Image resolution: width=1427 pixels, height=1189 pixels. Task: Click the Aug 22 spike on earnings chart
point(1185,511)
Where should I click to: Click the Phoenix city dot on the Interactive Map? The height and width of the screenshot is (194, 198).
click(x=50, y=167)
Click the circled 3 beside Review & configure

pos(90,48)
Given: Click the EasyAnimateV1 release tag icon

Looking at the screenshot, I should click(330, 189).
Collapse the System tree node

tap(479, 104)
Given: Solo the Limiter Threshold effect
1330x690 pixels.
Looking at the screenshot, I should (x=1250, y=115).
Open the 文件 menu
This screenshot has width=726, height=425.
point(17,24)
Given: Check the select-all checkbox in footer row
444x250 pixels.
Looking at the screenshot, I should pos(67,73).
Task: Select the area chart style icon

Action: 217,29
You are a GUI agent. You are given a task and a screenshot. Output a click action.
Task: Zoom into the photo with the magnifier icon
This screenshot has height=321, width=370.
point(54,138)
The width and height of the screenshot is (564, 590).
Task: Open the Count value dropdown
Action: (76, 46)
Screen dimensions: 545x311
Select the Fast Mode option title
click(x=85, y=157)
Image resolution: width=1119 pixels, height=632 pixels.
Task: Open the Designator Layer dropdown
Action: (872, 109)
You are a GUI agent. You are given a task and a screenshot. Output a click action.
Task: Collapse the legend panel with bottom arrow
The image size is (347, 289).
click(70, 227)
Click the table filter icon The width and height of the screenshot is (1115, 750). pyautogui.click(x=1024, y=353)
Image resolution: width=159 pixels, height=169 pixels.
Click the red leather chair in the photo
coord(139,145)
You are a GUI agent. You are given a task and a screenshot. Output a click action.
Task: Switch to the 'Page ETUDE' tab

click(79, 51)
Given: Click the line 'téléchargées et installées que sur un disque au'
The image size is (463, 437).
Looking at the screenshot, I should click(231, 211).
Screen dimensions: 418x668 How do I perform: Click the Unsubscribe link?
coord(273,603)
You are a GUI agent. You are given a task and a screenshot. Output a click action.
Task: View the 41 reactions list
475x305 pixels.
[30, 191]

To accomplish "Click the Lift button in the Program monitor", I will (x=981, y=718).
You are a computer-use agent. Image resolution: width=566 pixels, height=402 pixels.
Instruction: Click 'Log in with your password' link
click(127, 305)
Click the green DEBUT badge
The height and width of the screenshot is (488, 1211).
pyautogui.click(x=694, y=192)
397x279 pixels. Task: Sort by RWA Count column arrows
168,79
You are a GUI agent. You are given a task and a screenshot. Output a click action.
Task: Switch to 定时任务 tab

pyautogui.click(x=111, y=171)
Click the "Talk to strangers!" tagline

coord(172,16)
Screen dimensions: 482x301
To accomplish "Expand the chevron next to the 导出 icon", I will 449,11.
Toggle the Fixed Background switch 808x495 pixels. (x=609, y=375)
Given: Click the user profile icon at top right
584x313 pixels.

**WHAT YOU HAVE TO DO**
None of the lines above may be skipped. Transcribe each one exactly.

**COMPLETED TASK**
Image resolution: width=1427 pixels, height=1189 pixels. Task: Click the Aug 22 spike on earnings chart
point(1185,511)
Where should I click to: Click the Phoenix city dot on the Interactive Map? The height and width of the screenshot is (194, 198).
click(x=50, y=167)
Click the circled 3 beside Review & configure

pos(90,48)
Given: Click the EasyAnimateV1 release tag icon

Looking at the screenshot, I should click(330, 189).
Collapse the System tree node

tap(479, 104)
Given: Solo the Limiter Threshold effect
1330x690 pixels.
Looking at the screenshot, I should (x=1250, y=115).
Open the 文件 menu
This screenshot has width=726, height=425.
point(17,24)
Given: Check the select-all checkbox in footer row
444x250 pixels.
Looking at the screenshot, I should pos(67,73).
Task: Select the area chart style icon

Action: 217,29
You are a GUI agent. You are given a task and a screenshot. Output a click action.
Task: Zoom into the photo with the magnifier icon
This screenshot has height=321, width=370.
point(54,138)
The width and height of the screenshot is (564, 590).
Task: Open the Count value dropdown
Action: (76, 46)
Screen dimensions: 545x311
Select the Fast Mode option title
click(x=85, y=157)
Image resolution: width=1119 pixels, height=632 pixels.
Task: Open the Designator Layer dropdown
Action: (872, 109)
You are a GUI agent. You are given a task and a screenshot. Output a click action.
Task: Collapse the legend panel with bottom arrow
The image size is (347, 289).
click(70, 227)
Click the table filter icon The width and height of the screenshot is (1115, 750). pyautogui.click(x=1024, y=353)
Image resolution: width=159 pixels, height=169 pixels.
Click the red leather chair in the photo
coord(139,145)
You are a GUI agent. You are given a task and a screenshot. Output a click action.
Task: Switch to the 'Page ETUDE' tab

click(79, 51)
Given: Click the line 'téléchargées et installées que sur un disque au'
The image size is (463, 437).
Looking at the screenshot, I should click(231, 211).
Screen dimensions: 418x668 How do I perform: Click the Unsubscribe link?
coord(273,603)
You are a GUI agent. You are given a task and a screenshot. Output a click action.
Task: View the 41 reactions list
475x305 pixels.
[30, 191]

To accomplish "Click the Lift button in the Program monitor", I will (x=981, y=718).
You are a computer-use agent. Image resolution: width=566 pixels, height=402 pixels.
Instruction: Click 'Log in with your password' link
click(127, 305)
Click the green DEBUT badge
The height and width of the screenshot is (488, 1211).
pyautogui.click(x=694, y=192)
397x279 pixels. Task: Sort by RWA Count column arrows
168,79
You are a GUI agent. You are given a task and a screenshot. Output a click action.
Task: Switch to 定时任务 tab

pyautogui.click(x=111, y=171)
Click the "Talk to strangers!" tagline

coord(172,16)
Screen dimensions: 482x301
To accomplish "Expand the chevron next to the 导出 icon", I will 449,11.
Toggle the Fixed Background switch 808x495 pixels. (x=609, y=375)
Given: Click the user profile icon at top right
584x313 pixels.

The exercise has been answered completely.